Multi-agent cooperation is enabled by compositional diffusion models that factorize the contributions of agent-specific actions at each step, as seen in COMBO (Zhang et al., 2024).
6. Empirical Results, Generalization, and Evaluation
Compositional world models achieve superior empirical results across domains:
- Improved zero-shot and few-shot generalization on RT-X and RLBench with compositional video generation primitives (Zhou et al., 2024)
- Human success rates increase from 46–69% (monolithic) to over 81% (compositional) on previously unseen tasks (Zhou et al., 2024)
- Multitask planning scores on DMControl MT30 increase by +23.5% over monolithic world models when using compositional mixture-of-experts dynamics (Li et al., 9 Dec 2025)
- Retrosynthetic planning in chemical domains solves 95% of held-out targets using compositional GNN graph-rewrite programs (Segler, 2019)
- Atari generalization in PoE-World matches or surpasses baseline RL performance with far less data or task-specific tuning (2505.10819)
- One-shot imitation learning in robotics becomes feasible via explicit scene-object composition and physically grounded digital twin reconstructions (Barcellona et al., 2024)
Critically, compositional architectures are empirically observed to reduce extrapolation errors due to smoothing at regime boundaries, enable combinatorial state and action recombination, and facilitate symbolic/equivariant reasoning.
7. Interpretability, Modularity, and Theoretical Guarantees
Compositional models often provide interpretability: modules correspond to semantic entities (objects, verbs, rules, primitives), and their causal roles can be traced via attention weights, slot activations, or symbolic traces. Explicit structure learning (e.g., (Costa, 2024)) and symbolic neurosymbolic models (Sehgal et al., 2023) enable causal graph analysis and modular diagnostics.
In settings like WM3C (Wang et al., 13 May 2025), identifiability theorems guarantee that language-controlled compositional latent blocks will be uniquely recovered, provided mild regularity and independence assumptions.
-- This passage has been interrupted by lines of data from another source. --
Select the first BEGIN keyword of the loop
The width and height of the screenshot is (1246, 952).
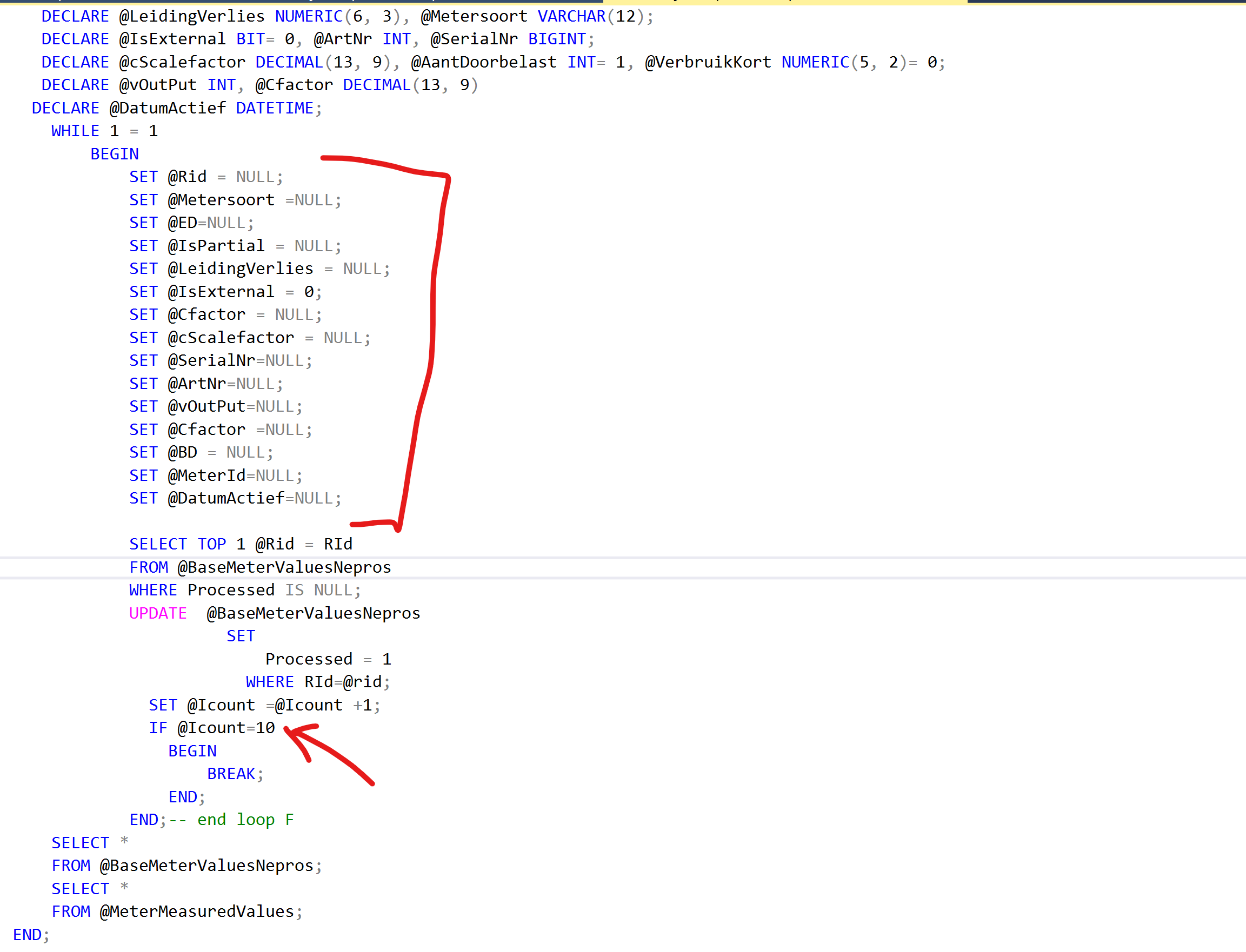click(114, 153)
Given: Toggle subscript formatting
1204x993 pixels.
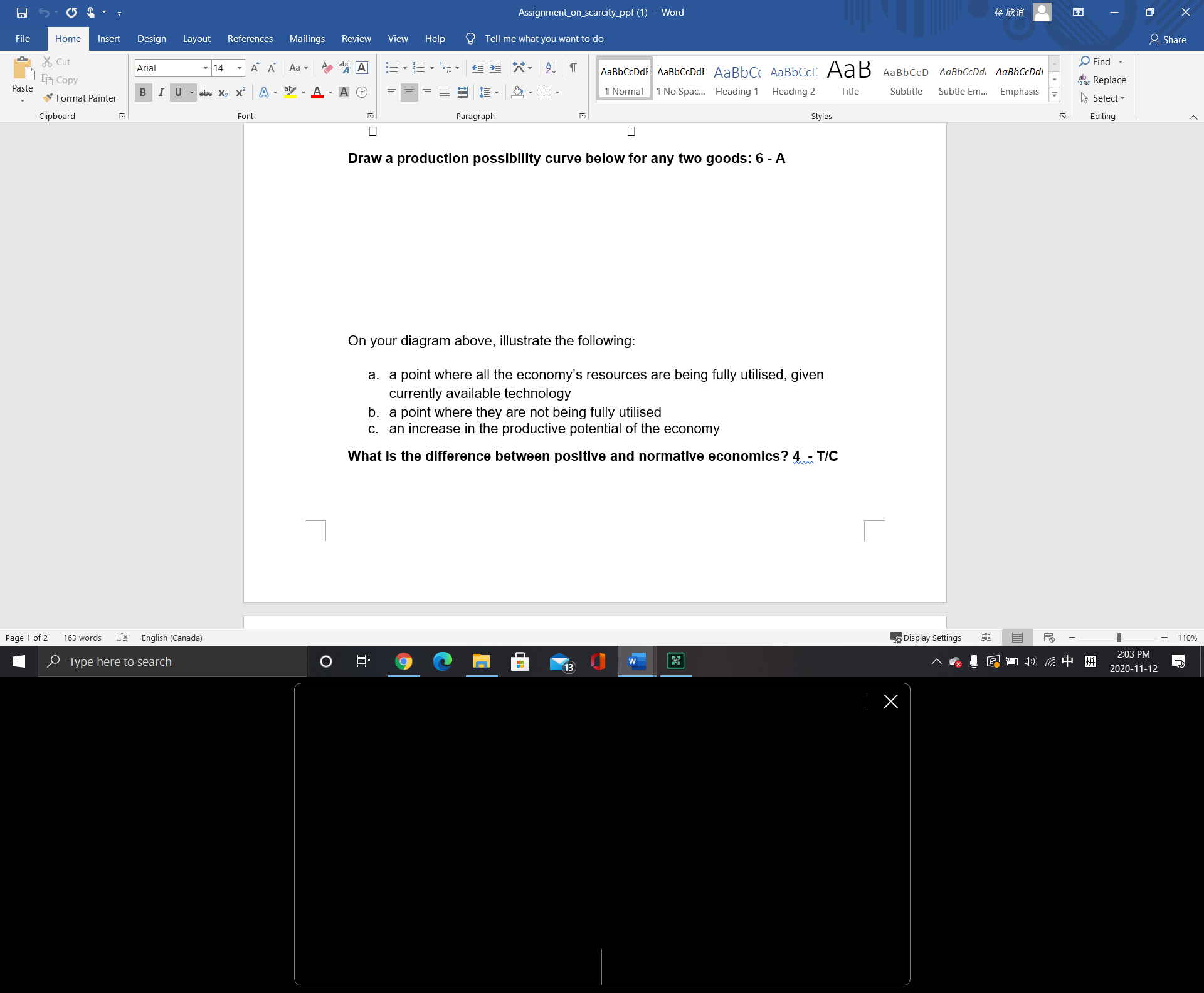Looking at the screenshot, I should click(223, 93).
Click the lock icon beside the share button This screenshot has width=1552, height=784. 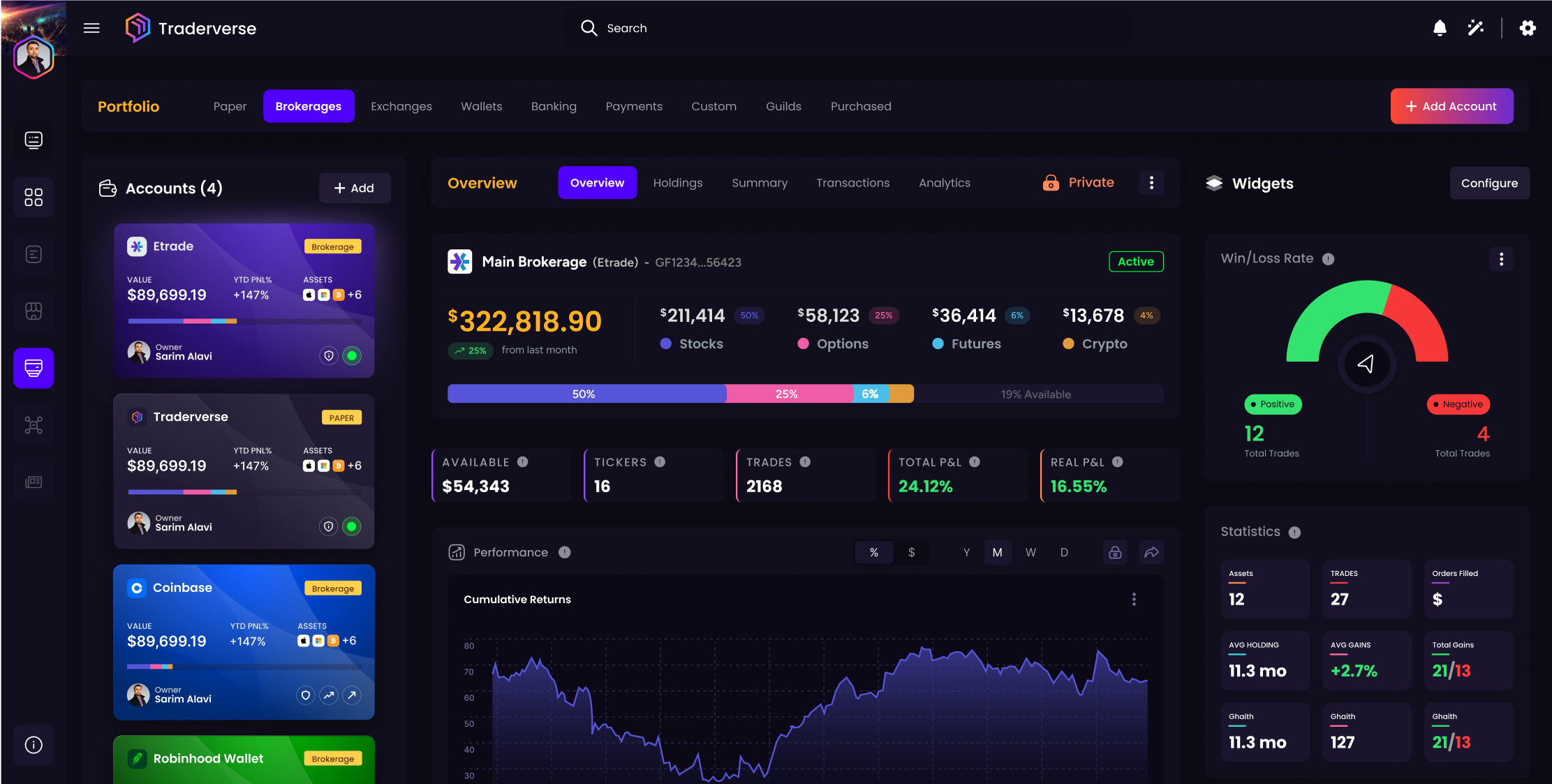[x=1115, y=552]
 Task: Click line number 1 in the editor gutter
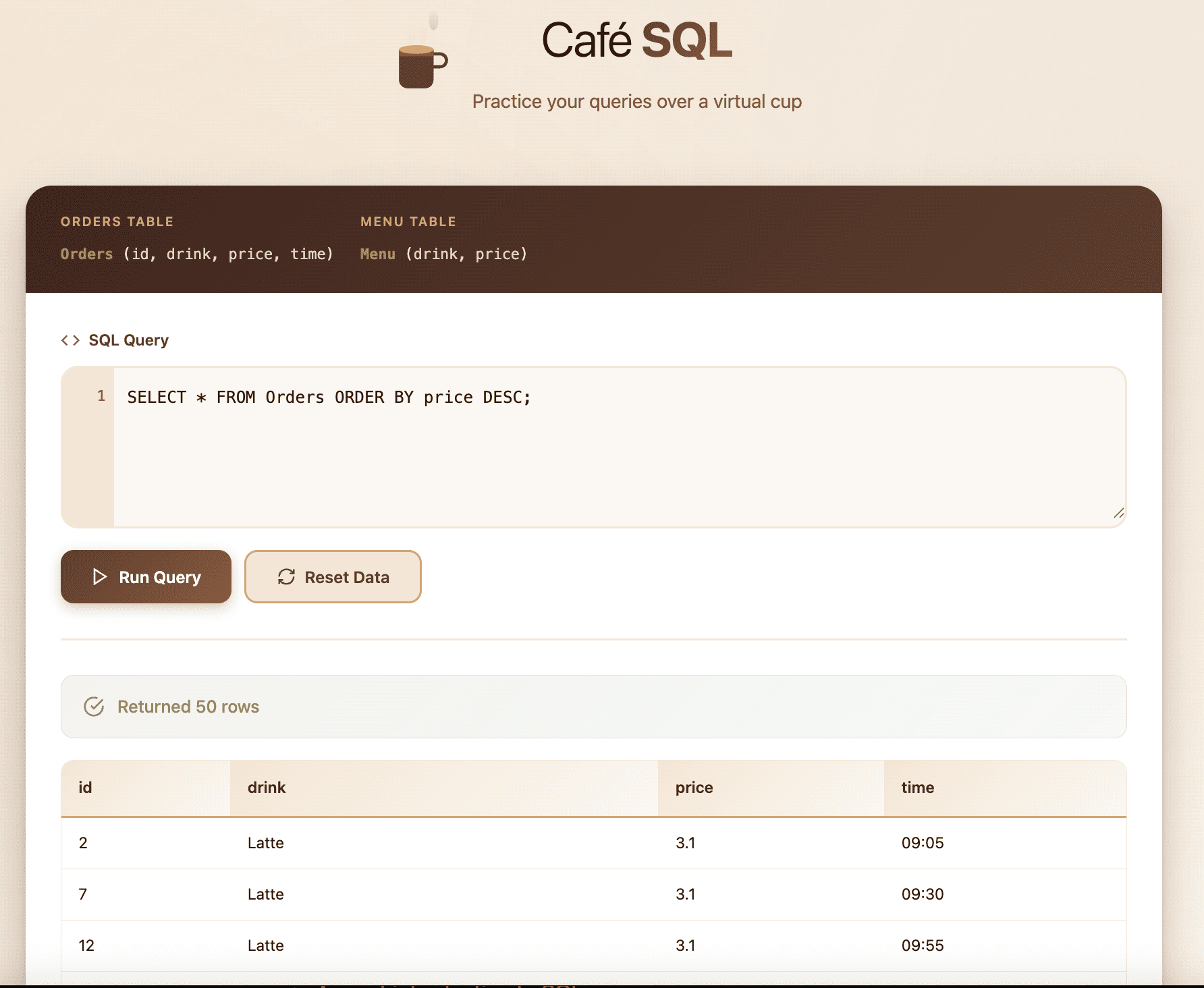point(101,397)
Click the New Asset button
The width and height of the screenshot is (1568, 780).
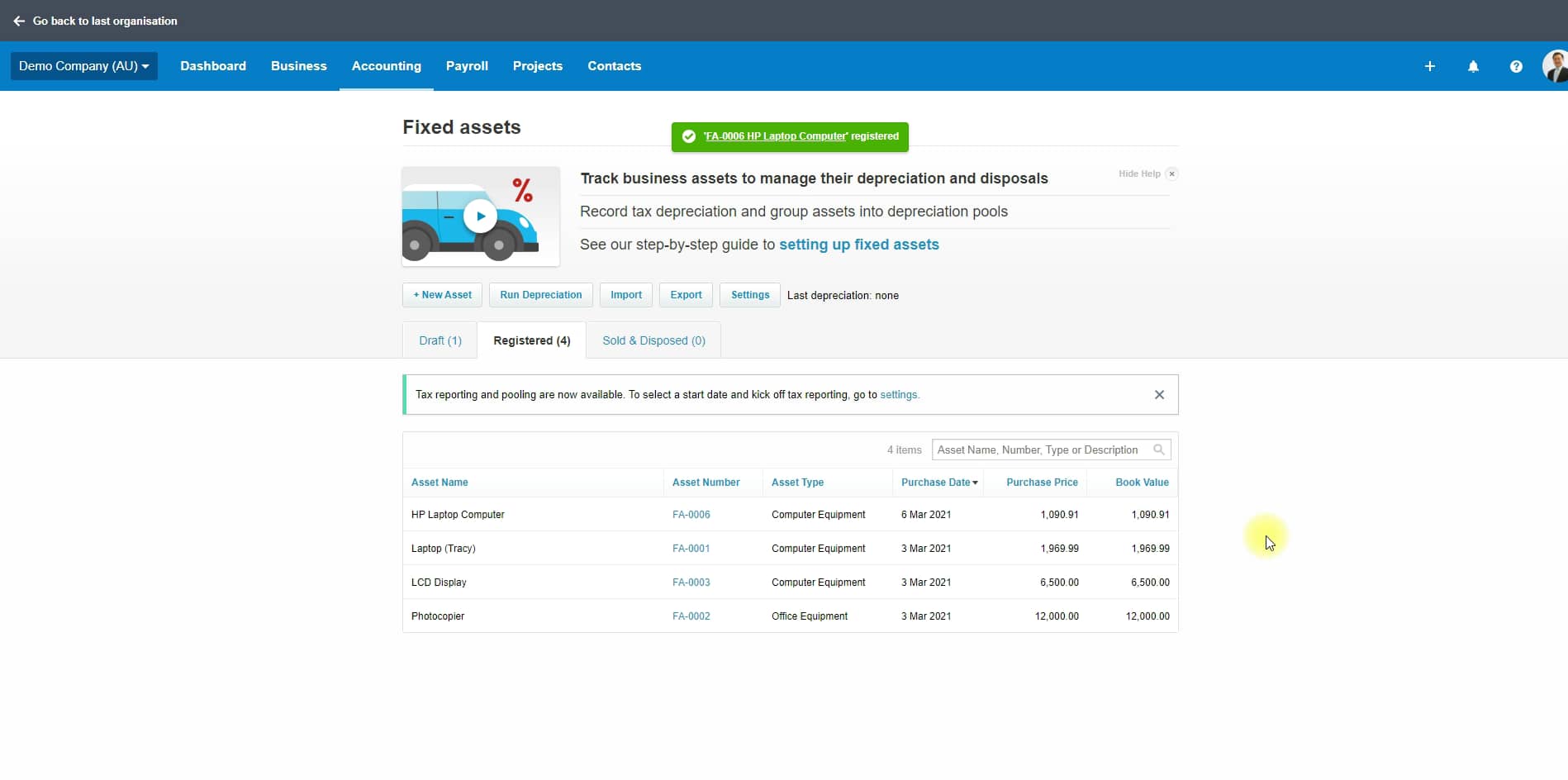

This suggests that compositional world models offer a tractable theoretical foundation for structure discovery, generalization, and scalable inference in complex open-ended environments.
References
All claims, metrics, algorithmic steps, and architectural details above are strictly derived from (Yoo et al., 4 Sep 2025, Segler, 2019, Zhou et al., 2024, Hayashi et al., 13 Mar 2025, Capiluppi et al., 2013, Zhang et al., 2024, Wang et al., 13 May 2025, 2505.10819, Li et al., 9 Dec 2025, Barcellona et al., 2024, Baek et al., 24 Jan 2025, Sehgal et al., 2023), and (Costa, 2024).